Task inputs:
────────────────

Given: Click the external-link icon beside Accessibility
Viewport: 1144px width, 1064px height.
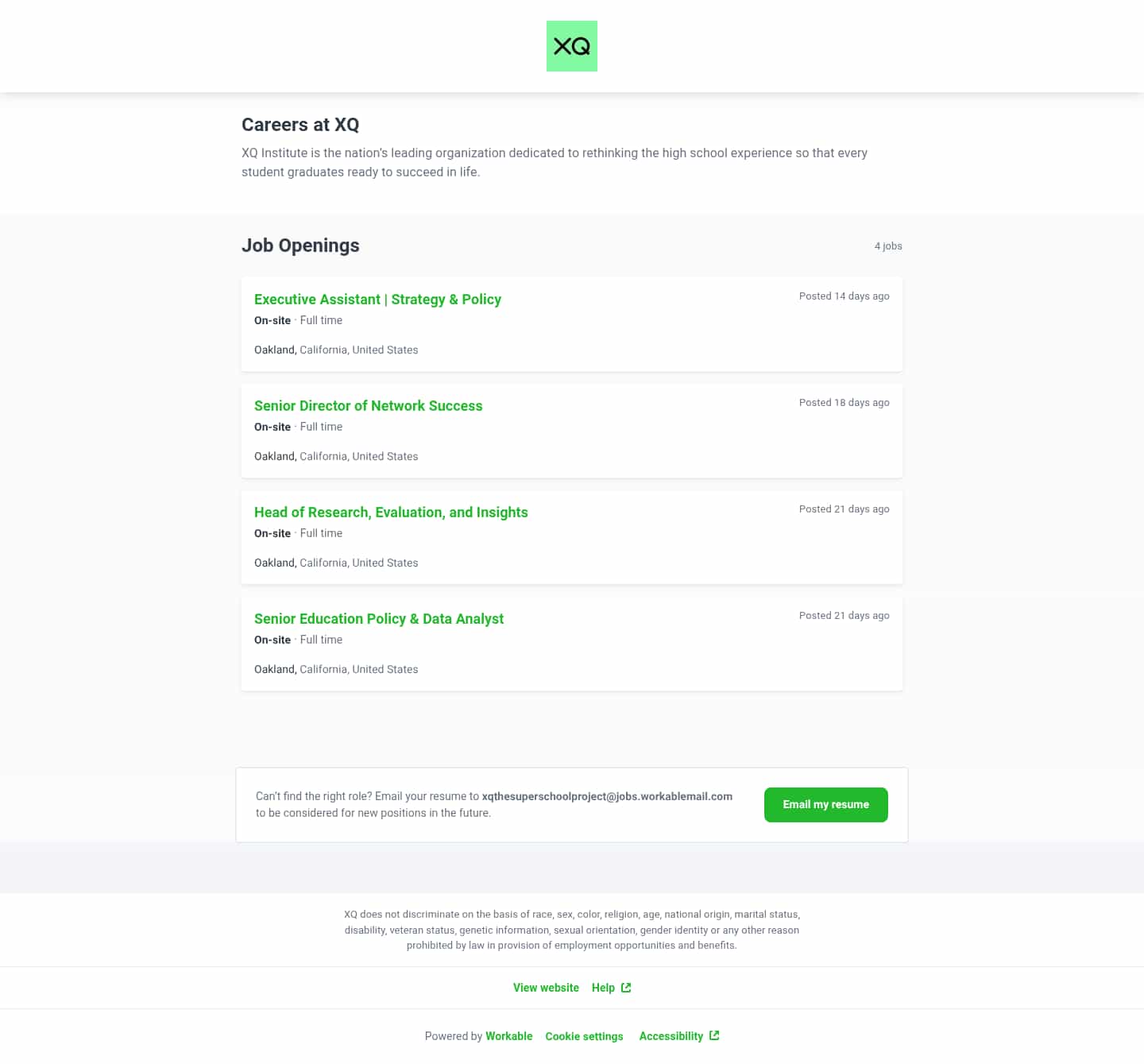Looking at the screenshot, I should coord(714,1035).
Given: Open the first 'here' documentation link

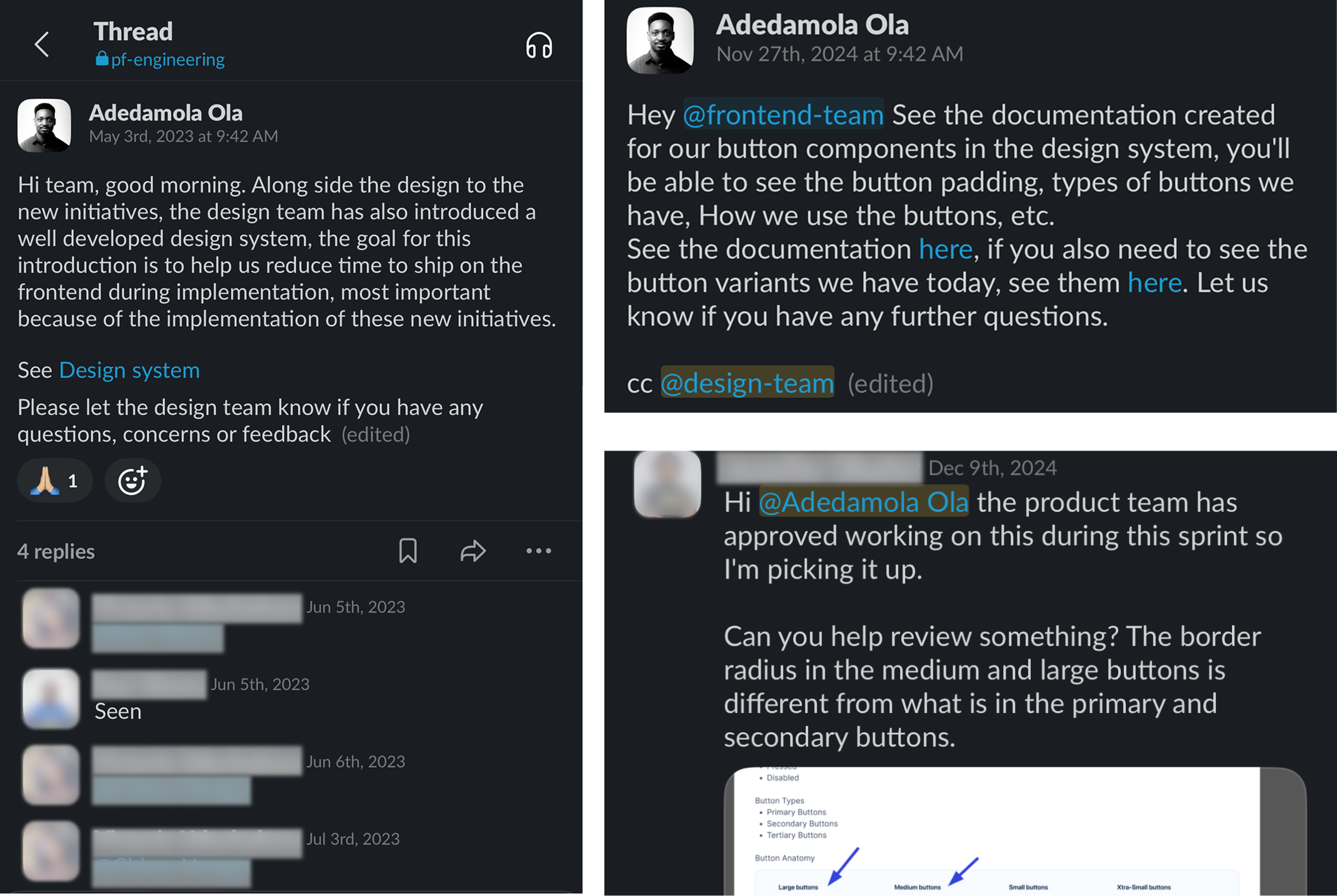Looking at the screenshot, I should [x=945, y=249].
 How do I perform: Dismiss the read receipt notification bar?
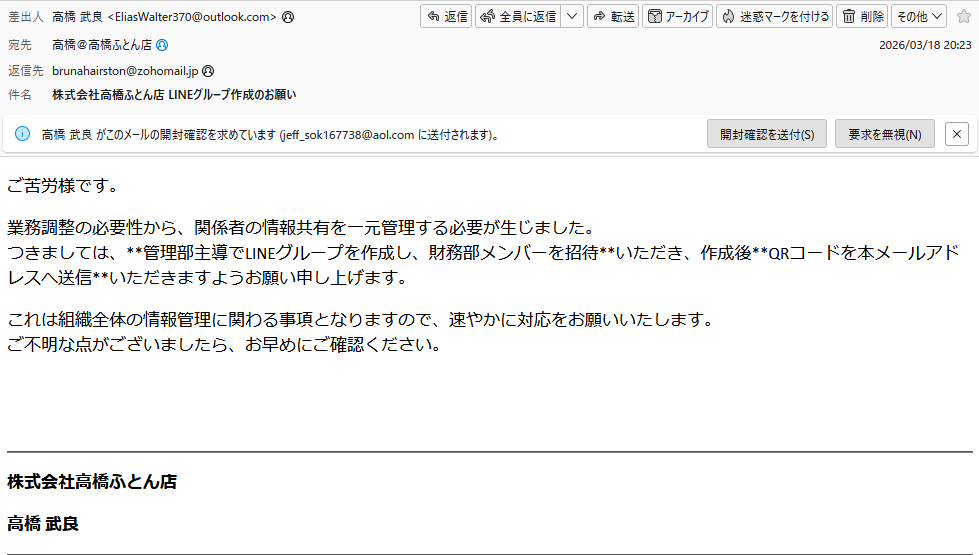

────────────────

Directions for this task:
Repeat every record above exactly, but drop the pictures.

Solution to the problem:
Given: Click the external-link icon beside Accessibility
Viewport: 1144px width, 1064px height.
Looking at the screenshot, I should coord(714,1035).
Given: Open the first 'here' documentation link

Looking at the screenshot, I should [x=945, y=249].
 How do I perform: Dismiss the read receipt notification bar?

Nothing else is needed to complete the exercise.